### [Stored records]
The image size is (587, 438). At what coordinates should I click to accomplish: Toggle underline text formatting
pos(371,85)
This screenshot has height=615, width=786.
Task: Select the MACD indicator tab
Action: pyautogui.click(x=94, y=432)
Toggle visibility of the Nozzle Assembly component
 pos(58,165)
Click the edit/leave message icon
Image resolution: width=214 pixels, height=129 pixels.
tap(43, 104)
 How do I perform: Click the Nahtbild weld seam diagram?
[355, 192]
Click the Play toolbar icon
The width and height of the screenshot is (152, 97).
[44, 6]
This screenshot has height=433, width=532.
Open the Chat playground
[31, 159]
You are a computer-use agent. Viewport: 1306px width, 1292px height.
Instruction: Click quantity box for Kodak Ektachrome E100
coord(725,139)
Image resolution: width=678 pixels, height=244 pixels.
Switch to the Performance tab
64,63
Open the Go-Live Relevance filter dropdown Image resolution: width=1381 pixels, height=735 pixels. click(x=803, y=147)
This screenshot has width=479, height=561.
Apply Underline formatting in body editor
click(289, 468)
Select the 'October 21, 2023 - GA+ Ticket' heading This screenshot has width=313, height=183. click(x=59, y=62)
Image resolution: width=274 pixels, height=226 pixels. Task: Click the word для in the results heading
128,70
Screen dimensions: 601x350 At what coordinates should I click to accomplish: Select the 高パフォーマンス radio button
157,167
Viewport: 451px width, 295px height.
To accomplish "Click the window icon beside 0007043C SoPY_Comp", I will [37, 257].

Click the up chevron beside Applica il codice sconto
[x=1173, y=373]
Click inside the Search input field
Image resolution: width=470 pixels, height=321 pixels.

### [Exercise brief]
Exactly reproduce the lines of the entries above, from the one containing "Click the up" to the very last, and no others.

### [Expected answer]
Click the up chevron beside Applica il codice sconto
[x=1173, y=373]
Click inside the Search input field
Image resolution: width=470 pixels, height=321 pixels.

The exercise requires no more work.